* Instructions to follow
Write out each line of the material below once more, exactly as it appears.
──────────────────────────────
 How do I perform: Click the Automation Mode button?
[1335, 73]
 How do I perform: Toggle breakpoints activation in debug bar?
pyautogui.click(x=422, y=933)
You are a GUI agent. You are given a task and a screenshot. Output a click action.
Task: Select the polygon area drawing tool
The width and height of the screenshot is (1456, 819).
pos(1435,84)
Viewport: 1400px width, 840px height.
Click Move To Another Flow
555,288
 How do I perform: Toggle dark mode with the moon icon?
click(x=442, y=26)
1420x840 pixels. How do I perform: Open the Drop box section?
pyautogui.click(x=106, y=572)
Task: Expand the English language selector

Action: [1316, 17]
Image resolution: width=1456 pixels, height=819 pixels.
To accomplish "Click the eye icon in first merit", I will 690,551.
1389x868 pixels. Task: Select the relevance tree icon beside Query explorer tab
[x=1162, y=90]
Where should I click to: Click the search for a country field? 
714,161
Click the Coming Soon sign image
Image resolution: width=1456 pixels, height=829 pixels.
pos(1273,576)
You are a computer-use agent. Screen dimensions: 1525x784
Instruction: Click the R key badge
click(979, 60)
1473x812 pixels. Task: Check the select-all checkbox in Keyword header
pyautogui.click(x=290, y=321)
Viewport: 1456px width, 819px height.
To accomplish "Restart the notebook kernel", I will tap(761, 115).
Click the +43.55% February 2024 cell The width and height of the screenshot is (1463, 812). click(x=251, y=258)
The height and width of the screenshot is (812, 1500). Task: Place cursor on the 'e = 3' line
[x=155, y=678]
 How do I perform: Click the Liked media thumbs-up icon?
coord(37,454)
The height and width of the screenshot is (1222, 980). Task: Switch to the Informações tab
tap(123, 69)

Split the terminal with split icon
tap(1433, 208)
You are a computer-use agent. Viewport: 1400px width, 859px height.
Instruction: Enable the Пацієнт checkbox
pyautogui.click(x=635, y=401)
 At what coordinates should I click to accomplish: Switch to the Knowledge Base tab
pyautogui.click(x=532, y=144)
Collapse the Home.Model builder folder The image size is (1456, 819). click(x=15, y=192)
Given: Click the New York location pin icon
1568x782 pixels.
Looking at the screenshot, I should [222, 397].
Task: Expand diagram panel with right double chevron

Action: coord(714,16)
──────────────────────────────
* Problem solution
 How do I perform: Click the Automation Mode button?
[1335, 73]
 How do I perform: Toggle breakpoints activation in debug bar?
pyautogui.click(x=422, y=933)
You are a GUI agent. You are given a task and a screenshot. Output a click action.
Task: Select the polygon area drawing tool
The width and height of the screenshot is (1456, 819).
pos(1435,84)
Viewport: 1400px width, 840px height.
Click Move To Another Flow
555,288
 How do I perform: Toggle dark mode with the moon icon?
click(x=442, y=26)
1420x840 pixels. How do I perform: Open the Drop box section?
pyautogui.click(x=106, y=572)
Task: Expand the English language selector

Action: [1316, 17]
Image resolution: width=1456 pixels, height=819 pixels.
To accomplish "Click the eye icon in first merit", I will 690,551.
1389x868 pixels. Task: Select the relevance tree icon beside Query explorer tab
[x=1162, y=90]
Where should I click to: Click the search for a country field? 
714,161
Click the Coming Soon sign image
Image resolution: width=1456 pixels, height=829 pixels.
pos(1273,576)
You are a computer-use agent. Screen dimensions: 1525x784
Instruction: Click the R key badge
click(979, 60)
1473x812 pixels. Task: Check the select-all checkbox in Keyword header
pyautogui.click(x=290, y=321)
Viewport: 1456px width, 819px height.
To accomplish "Restart the notebook kernel", I will tap(761, 115).
Click the +43.55% February 2024 cell The width and height of the screenshot is (1463, 812). click(x=251, y=258)
The height and width of the screenshot is (812, 1500). Task: Place cursor on the 'e = 3' line
[x=155, y=678]
 How do I perform: Click the Liked media thumbs-up icon?
coord(37,454)
The height and width of the screenshot is (1222, 980). Task: Switch to the Informações tab
tap(123, 69)

Split the terminal with split icon
tap(1433, 208)
You are a computer-use agent. Viewport: 1400px width, 859px height.
Instruction: Enable the Пацієнт checkbox
pyautogui.click(x=635, y=401)
 At what coordinates should I click to accomplish: Switch to the Knowledge Base tab
pyautogui.click(x=532, y=144)
Collapse the Home.Model builder folder The image size is (1456, 819). click(x=15, y=192)
Given: Click the New York location pin icon
1568x782 pixels.
Looking at the screenshot, I should [222, 397].
Task: Expand diagram panel with right double chevron

Action: coord(714,16)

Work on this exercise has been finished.